■ **Problem**
What is the number of lines below that hold "This"? Answer with that number only.

[[ Supplied records open ]]

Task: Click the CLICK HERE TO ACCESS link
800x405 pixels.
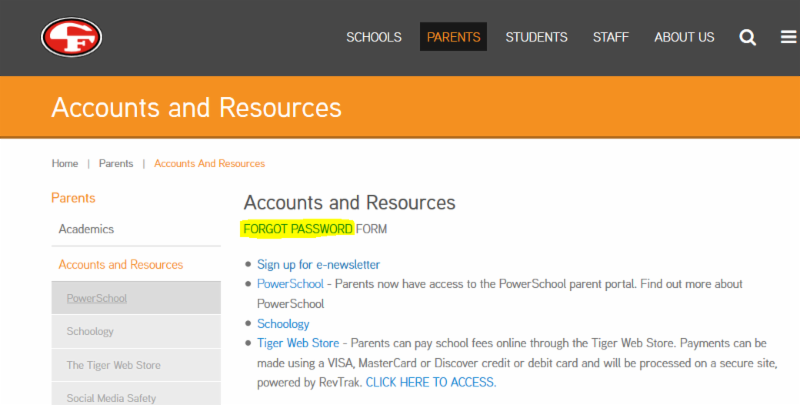Action: [x=430, y=382]
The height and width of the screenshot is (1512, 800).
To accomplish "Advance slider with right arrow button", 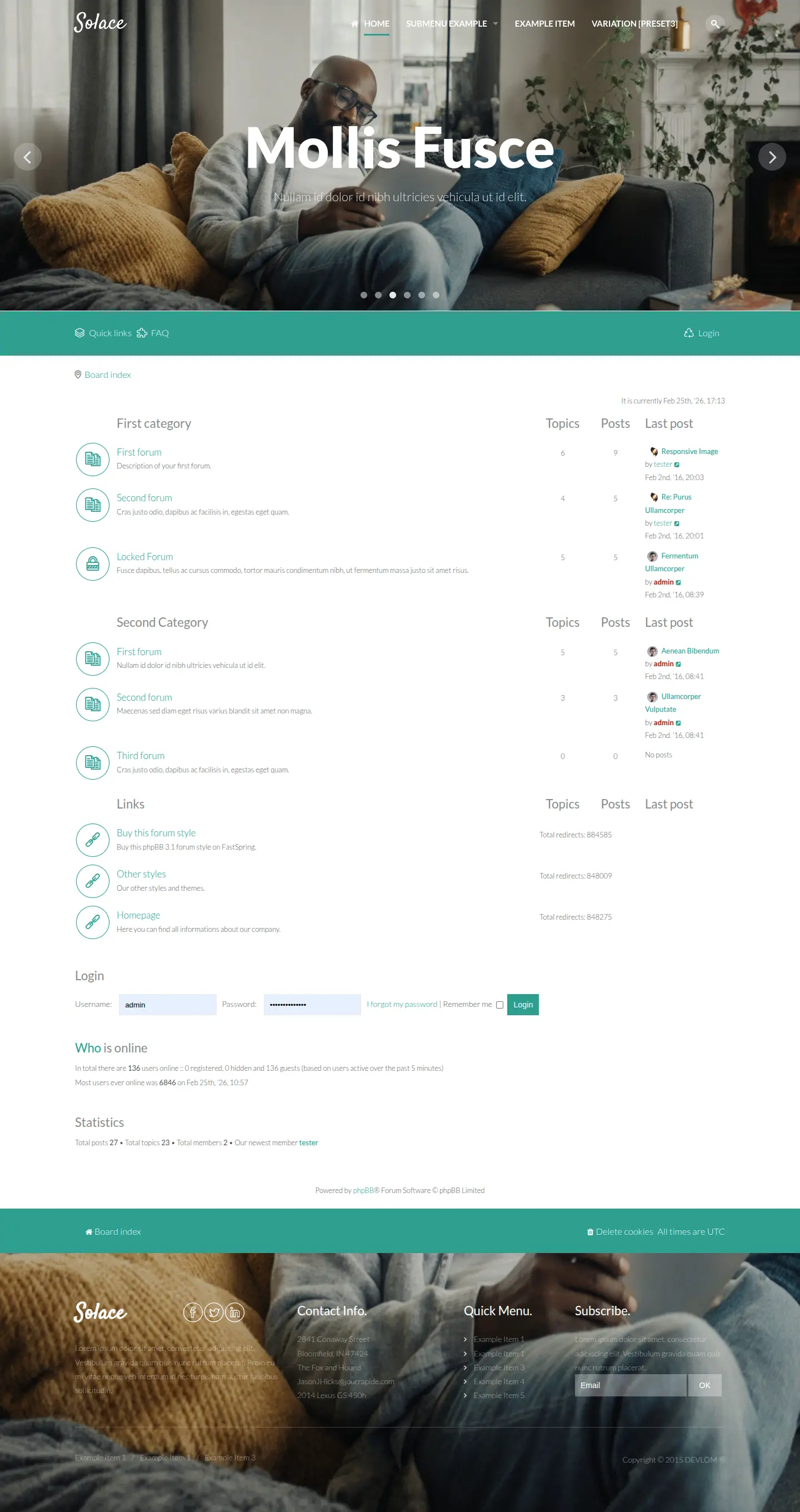I will tap(772, 157).
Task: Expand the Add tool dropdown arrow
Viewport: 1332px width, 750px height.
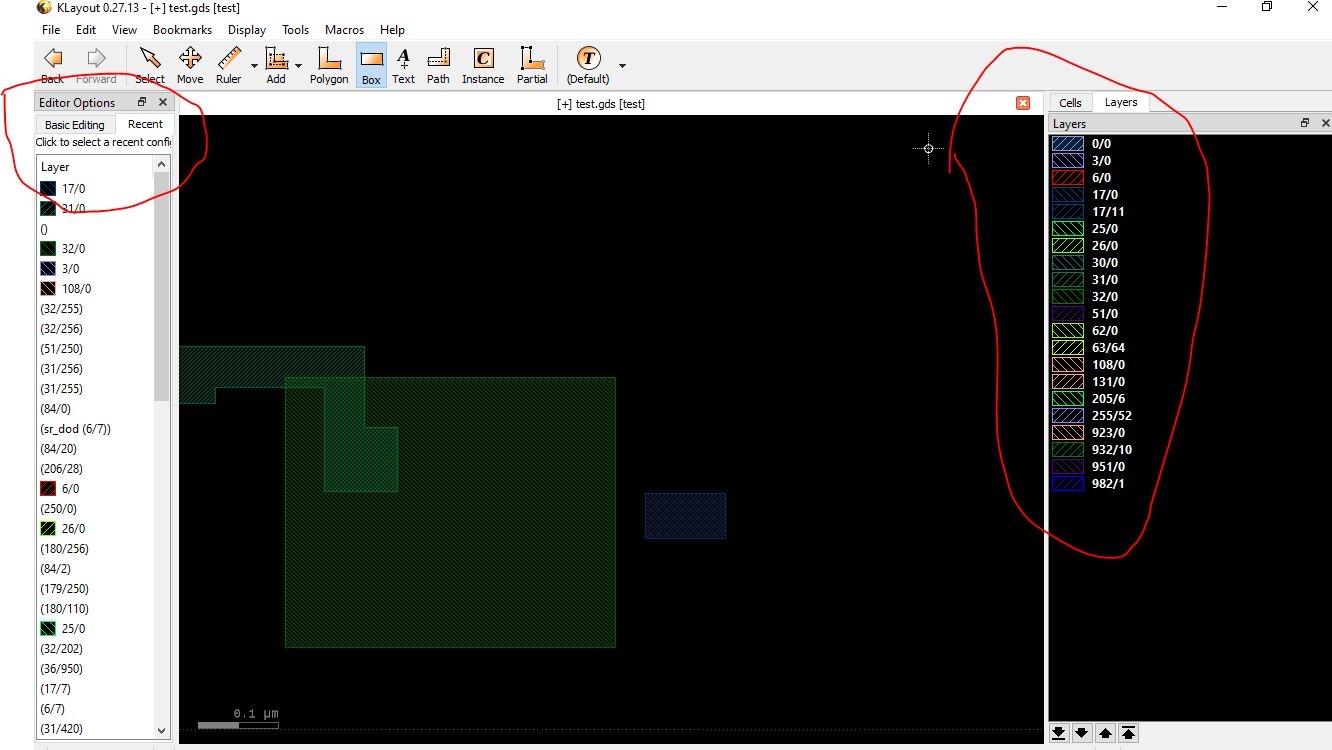Action: click(298, 66)
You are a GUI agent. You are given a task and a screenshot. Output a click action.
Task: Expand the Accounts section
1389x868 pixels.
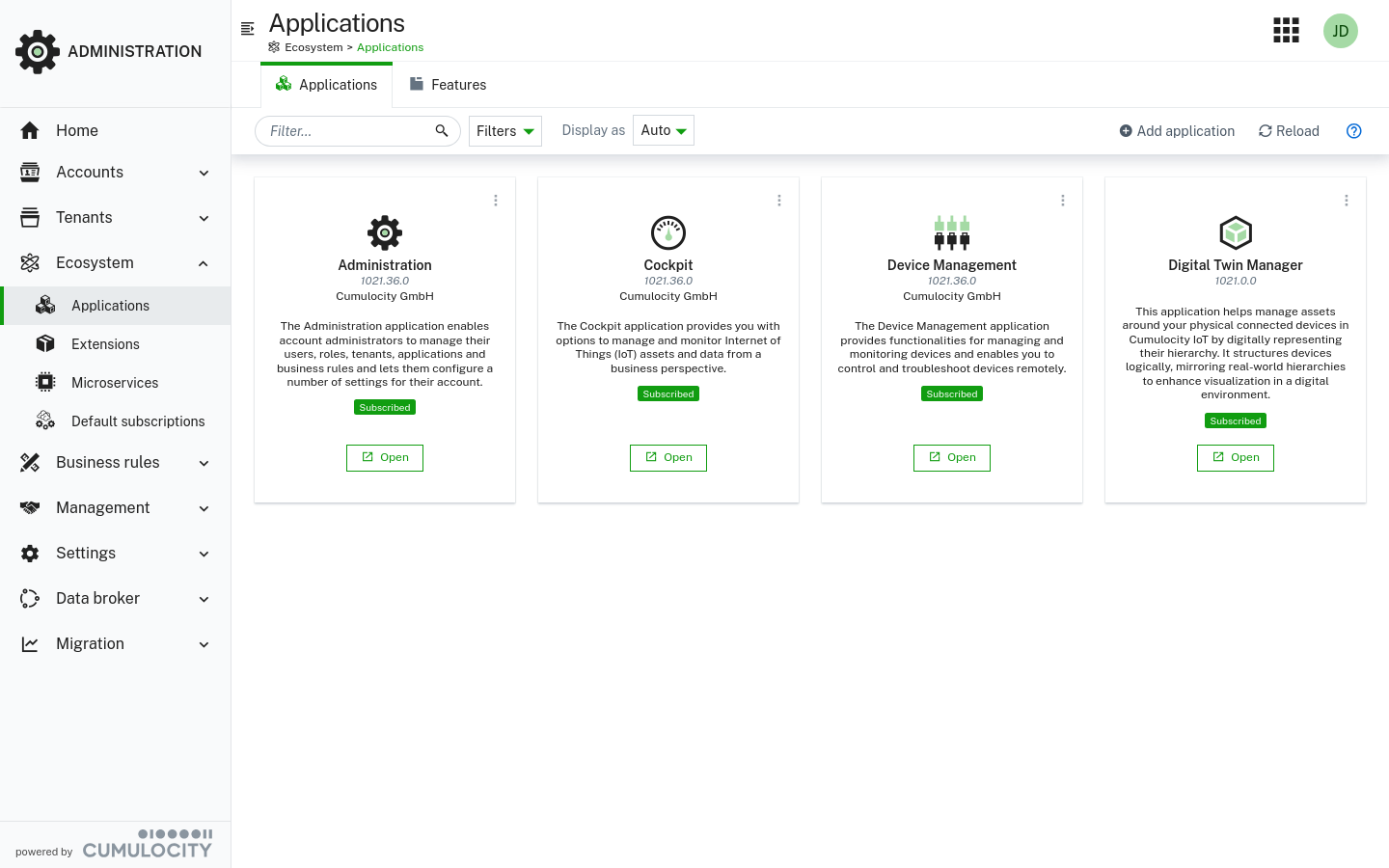(90, 172)
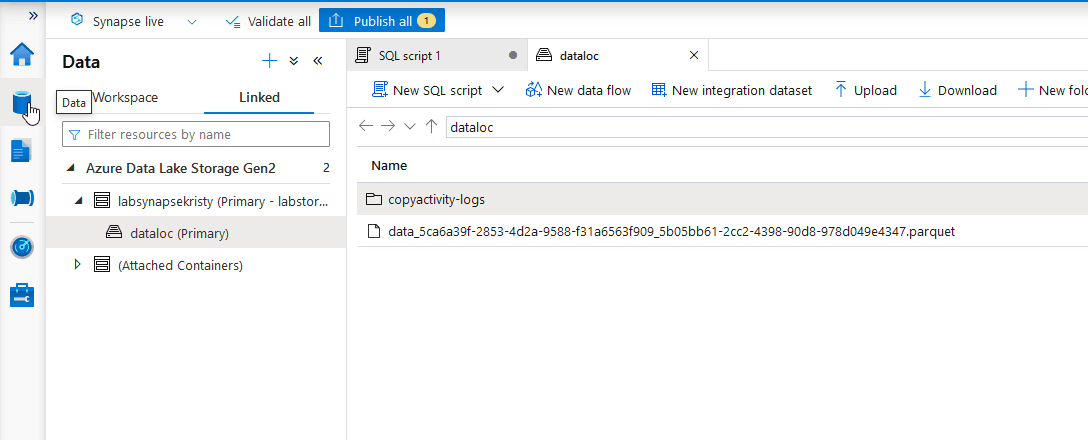1088x440 pixels.
Task: Select the copyactivity-logs folder
Action: coord(436,199)
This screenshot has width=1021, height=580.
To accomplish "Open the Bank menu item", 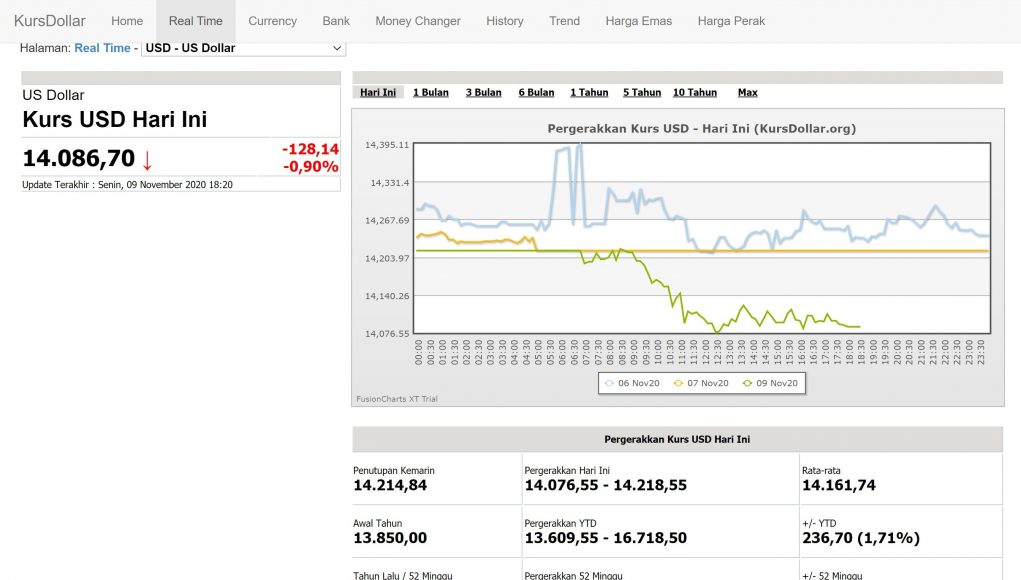I will click(x=336, y=21).
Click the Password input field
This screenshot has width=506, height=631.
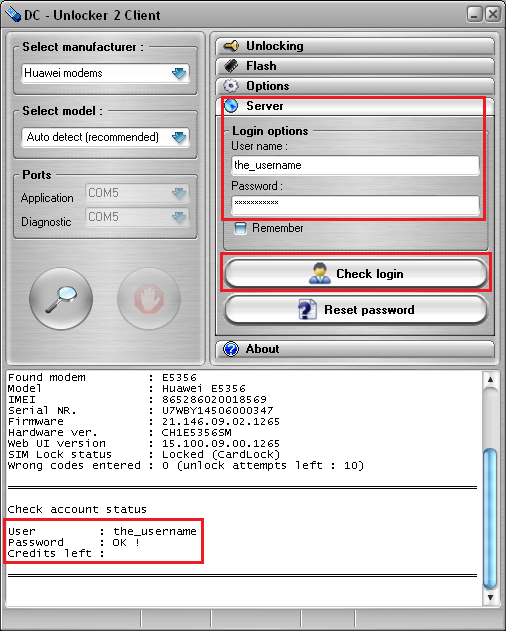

[[ Supplied records closed ]]

■ **Response box**
2